By Julie Rine is an English Instructor and an Academic Challenge Advisor at Minerva High School, Minerva, Ohio.

Add a StickWithOEA Facebook FrameIt’s easy to feel hopeless and overwhelmed right now, isn’t it? The Supreme Court’s decision regarding the Janus case, while not unexpected, still stung. The move by the Court has the potential to weaken unions, many sources say, and the decision has even been referred to as a “crippling blow” .

There are certain unfortunate situations in life that we can’t control, and it’s important to recognize those and let them go rather than devote energy to a state of affairs that cannot be changed.

There are also situations in life that we CAN impact, with our actions, our words, our advocacy, but even in those situations, there are moments when you have to let go, politically, personally, emotionally. You have to take a break, look away, check out, turn off the news and turn on a Friends rerun, lose yourself in a good book, take a few deep breaths and decide to let go and let someone else take up the cause for awhile. Those “let go” moments are critical to maintaining good mental health and restoring energy to jump back into the fray when we are refreshed and ready to go.

But this is not one of those times. This is not a “let go” moment. This is a “Let’s Go” moment.

The media would have you believe that the Janus ruling will lead to fewer union members which means a reduction in funds which equals unions cutting jobs and services and benefits.
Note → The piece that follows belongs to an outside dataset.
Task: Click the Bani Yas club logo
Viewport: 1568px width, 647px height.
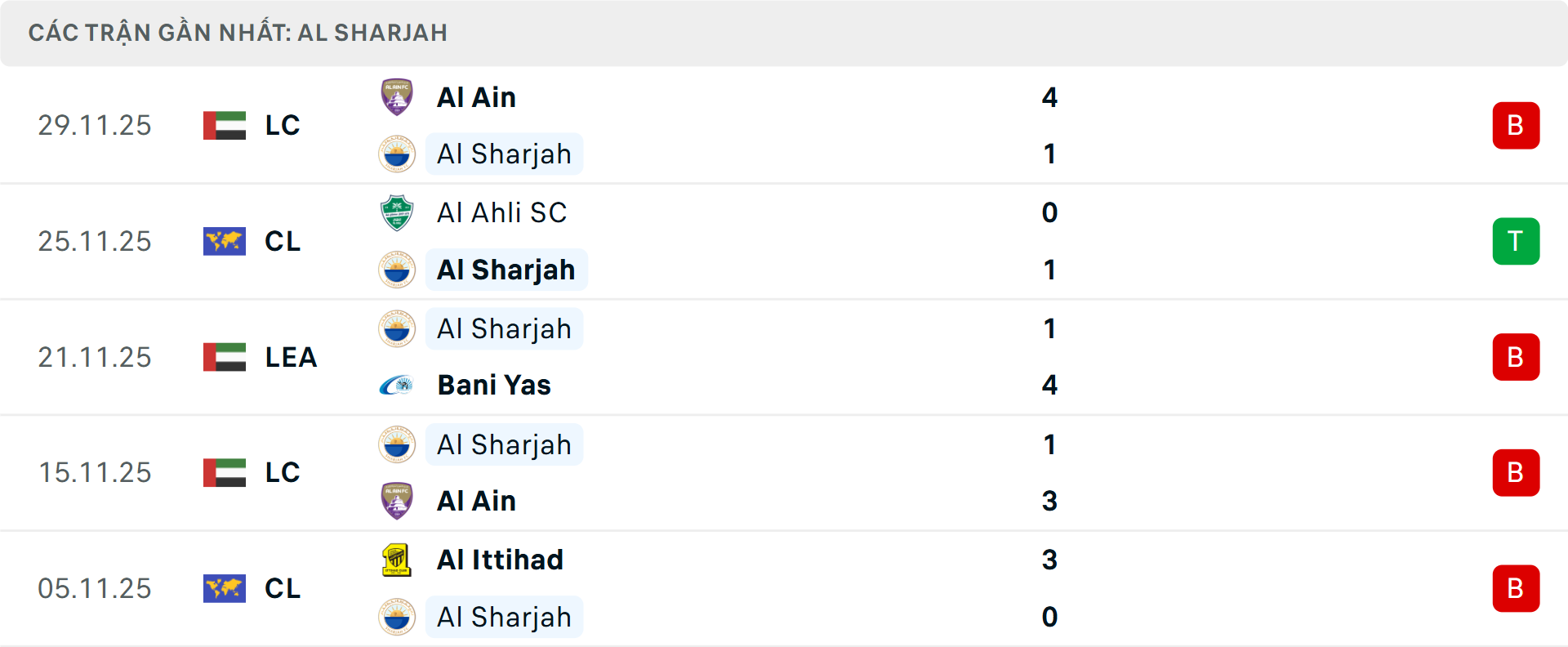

If you believe the news, soon our teacher unions will be so weak and ineffective that teachers will not be able to influence an impressionable kindergartner, let alone legislative policies.

Don’t believe the hype.

If anyone is equipped to turn a bad roll of the dice into an opportunity to change the game, it’s teachers.

On a daily and weekly basis, we think on our feet, we adapt to a snag in the routine. We reflect on what worked and what didn’t and make adjustments in the three minutes between classes, a task that would take Congress three months. We take on whatever challenges exist in our communities and in our classrooms and we overcome them. We don’t stop there, either. Most of the time, we not only overcome the challenges we face, challenges which can change from year to year and week to week, (sometimes even minute to minute!), we create new programs, new methods, and new realities that are often more effective for our students than what existed before the obstacle presented itself.

I don’t care what your political leanings are, if you are a teacher, you rival only parents in your fierce desire to protect kids and prepare them to succeed in the future.

The union helps us do just that. Through the union, we can fight for what our kids need to succeed, such as smaller class sizes, adequate and up-to-date academic resources, onsite counselors and mental health professionals, and a safe environment in which to learn. The union also helps us fight for what teachers need to help students succeed, such as adequate planning time, meaningful professional development, continued opportunities for further education and training, sufficient time to work as teams to tackle problems rather than as isolated instructors behind our classroom doors, and yes, a fair salary which allows us to focus fully on our students and our own families instead of squeezing in hours away from both while we work a second job to make ends meet. The trickle-down effect here is obvious; when teachers lack support and resources, kids lose the effective education they deserve.

So what can we do?

The decision will not be reversed, and even worse, it appears that a new Justice will be seated who may have equally damaging views of unions and public education.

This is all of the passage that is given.